_What is expected_: Which lines below mention "agent"? Pick each one out.

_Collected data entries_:
########

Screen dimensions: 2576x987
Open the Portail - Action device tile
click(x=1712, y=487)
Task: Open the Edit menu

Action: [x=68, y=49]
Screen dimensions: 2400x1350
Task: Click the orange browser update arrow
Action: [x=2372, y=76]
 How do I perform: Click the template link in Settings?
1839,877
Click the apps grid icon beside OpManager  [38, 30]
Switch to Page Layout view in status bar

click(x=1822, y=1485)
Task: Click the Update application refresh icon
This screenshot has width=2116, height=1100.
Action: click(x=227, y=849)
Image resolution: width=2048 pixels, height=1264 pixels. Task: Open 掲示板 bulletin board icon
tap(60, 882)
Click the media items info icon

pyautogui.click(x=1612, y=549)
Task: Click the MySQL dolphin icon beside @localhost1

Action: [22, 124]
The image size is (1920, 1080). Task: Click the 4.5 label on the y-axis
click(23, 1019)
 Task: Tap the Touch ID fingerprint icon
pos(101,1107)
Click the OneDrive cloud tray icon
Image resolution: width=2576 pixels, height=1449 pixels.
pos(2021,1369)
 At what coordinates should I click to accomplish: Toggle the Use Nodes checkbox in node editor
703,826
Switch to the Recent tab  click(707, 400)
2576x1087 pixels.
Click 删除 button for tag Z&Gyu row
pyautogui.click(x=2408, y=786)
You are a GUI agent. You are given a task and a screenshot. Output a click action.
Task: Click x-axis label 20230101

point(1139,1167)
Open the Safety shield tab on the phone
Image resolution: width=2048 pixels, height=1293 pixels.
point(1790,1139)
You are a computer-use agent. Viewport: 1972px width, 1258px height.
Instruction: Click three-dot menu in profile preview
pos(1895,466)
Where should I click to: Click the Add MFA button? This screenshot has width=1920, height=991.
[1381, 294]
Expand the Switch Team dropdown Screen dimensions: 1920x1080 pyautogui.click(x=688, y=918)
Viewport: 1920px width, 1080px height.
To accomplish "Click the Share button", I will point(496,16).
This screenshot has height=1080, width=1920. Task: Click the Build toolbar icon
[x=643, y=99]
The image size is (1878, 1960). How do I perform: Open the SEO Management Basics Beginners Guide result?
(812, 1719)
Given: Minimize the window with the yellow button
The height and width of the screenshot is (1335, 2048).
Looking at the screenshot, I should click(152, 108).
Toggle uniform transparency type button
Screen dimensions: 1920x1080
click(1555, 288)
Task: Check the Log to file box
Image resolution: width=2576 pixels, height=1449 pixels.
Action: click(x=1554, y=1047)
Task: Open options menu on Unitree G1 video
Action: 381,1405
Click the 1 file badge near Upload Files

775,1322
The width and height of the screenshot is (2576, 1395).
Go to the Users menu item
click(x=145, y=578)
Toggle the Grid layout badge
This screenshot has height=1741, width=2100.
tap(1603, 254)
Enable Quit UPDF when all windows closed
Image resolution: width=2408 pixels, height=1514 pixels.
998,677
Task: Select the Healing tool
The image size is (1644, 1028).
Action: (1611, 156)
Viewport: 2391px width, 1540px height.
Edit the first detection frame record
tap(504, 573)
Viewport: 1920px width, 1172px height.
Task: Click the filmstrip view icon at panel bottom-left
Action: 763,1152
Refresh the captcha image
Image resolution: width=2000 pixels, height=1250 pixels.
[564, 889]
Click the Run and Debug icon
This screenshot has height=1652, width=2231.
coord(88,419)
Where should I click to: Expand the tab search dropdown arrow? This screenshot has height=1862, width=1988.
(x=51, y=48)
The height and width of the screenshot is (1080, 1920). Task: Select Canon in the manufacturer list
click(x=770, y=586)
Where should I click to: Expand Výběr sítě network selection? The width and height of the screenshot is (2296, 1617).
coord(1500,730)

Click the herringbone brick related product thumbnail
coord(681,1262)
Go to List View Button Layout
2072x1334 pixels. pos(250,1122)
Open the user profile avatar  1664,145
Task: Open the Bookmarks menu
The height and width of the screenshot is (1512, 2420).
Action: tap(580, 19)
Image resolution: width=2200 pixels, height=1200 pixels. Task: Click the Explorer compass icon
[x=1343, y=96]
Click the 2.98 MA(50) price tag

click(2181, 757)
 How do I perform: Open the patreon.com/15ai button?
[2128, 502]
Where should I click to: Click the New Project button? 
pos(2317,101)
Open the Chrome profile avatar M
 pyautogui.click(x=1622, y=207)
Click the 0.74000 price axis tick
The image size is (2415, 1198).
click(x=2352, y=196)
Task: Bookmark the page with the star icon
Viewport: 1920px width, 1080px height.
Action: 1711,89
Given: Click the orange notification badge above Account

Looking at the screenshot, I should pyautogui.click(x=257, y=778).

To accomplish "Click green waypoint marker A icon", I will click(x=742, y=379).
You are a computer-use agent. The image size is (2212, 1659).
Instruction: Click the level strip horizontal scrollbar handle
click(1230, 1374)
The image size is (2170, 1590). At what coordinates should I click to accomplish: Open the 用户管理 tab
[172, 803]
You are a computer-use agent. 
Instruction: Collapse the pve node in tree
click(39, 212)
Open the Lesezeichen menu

########

_Response for this exercise_:
You are a GUI agent. You are given a task and a screenshot. Output a click action.
You are a computer-use agent. Viewport: 1972px width, 1258px height.
You are a computer-use agent. The image size is (2212, 1659).
You are a computer-use agent. 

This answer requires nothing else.